··· EXTRACT ···

Someone who has thought about all of these factors and who has worked for more than three decades struggling with various viewpoints pointed out to me the good about what many of the rest of us call frustration, or worse.

Yes, according to his mindset, thinking outside the box, being open-minded, and coming at the situation from  another direction are all much less concerning than if the angst were not there.

Disagreement shows hunters care deeply about deer hunting.  That’s part of the bright side.

The day we don’t care deeply enough to argue about differing ideas will be a sad day, he said, because that will mean, as this theory goes, that people just don’t care as much about deer hunting as they seem to today.

Think about hunters commenting regarding what a successful deer hunt is to them.  While some will agree, many different suggestions will be put forward.  And maybe most are correct, at least correct for a particular hunter at this moment with his or her experience and time in the activity.

We tend to argue, stand tall, defend, and then deny others their point of view.  But much of those squabbles come as support for a grand tradition that is so engrained in the fabric of Wisconsin.

With a state that has so many deer, and so many who care so deeply, surely there are enough kinds of seasons, places to hunt, and ways to hunt that most of us can have it our way much of the time.

It’s when we try to demand our methods, our ideology, on others that we begin to lose one of Wisconsin’s greatest traditions.

As we fight among ourselves, we begin to lose the respect of those non hunters who, up until now, have our backs.

So continue to disagree, but tone it down enough to see someone else’s viewpoint.  And tone it down enough so the 78 percent of non-hunters don’t misinterpret what’s really going on here.

We’re all just being passionate about deer hunting.

···

> _REQUESTS_:
1. Answer these questions about the deer hunting passage, one answer per line:
(a) For how long has the person the writer spoke with worked with various viewpoints?
(b) What does disagreement show about hunters?
(c) What percentage of people does the passage call non-hunters?
2. Reproduce the deer hunting passage word for word, starting at "Think about hunters" and ending at "Wisconsin’s greatest traditions.".
The lines that come next are separate material.

··· SUPPLIED MATERIAL ···

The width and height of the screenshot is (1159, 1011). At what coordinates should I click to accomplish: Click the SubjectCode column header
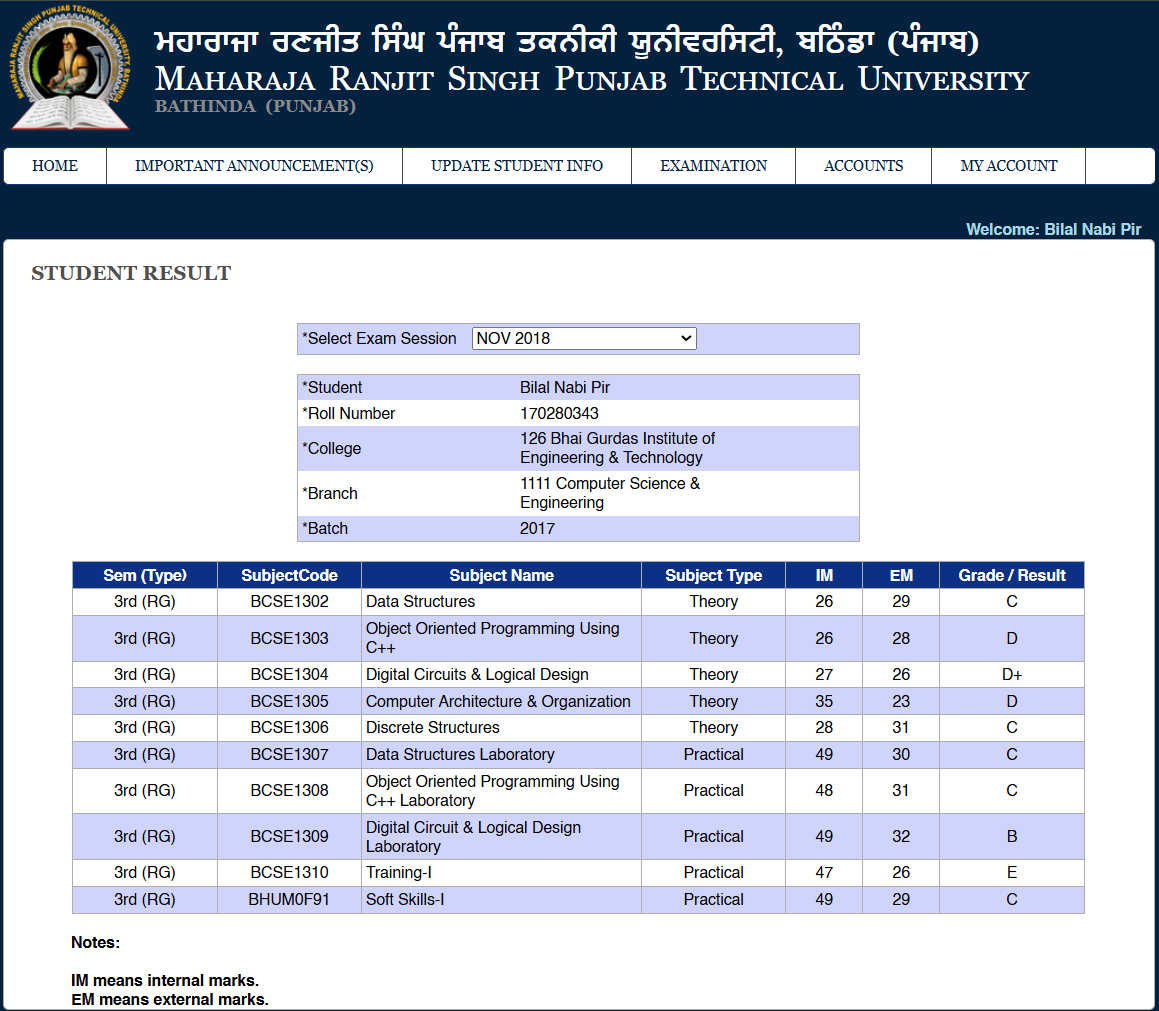pyautogui.click(x=289, y=576)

···

> _ANSWERS_:
1.
(a) More than three decades
(b) It shows that they care deeply about deer hunting.
(c) 78 percent

2.
Think about hunters commenting regarding what a successful deer hunt is to them.  While some will agree, many different suggestions will be put forward.  And maybe most are correct, at least correct for a particular hunter at this moment with his or her experience and time in the activity.

We tend to argue, stand tall, defend, and then deny others their point of view.  But much of those squabbles come as support for a grand tradition that is so engrained in the fabric of Wisconsin.

With a state that has so many deer, and so many who care so deeply, surely there are enough kinds of seasons, places to hunt, and ways to hunt that most of us can have it our way much of the time.

It’s when we try to demand our methods, our ideology, on others that we begin to lose one of Wisconsin’s greatest traditions.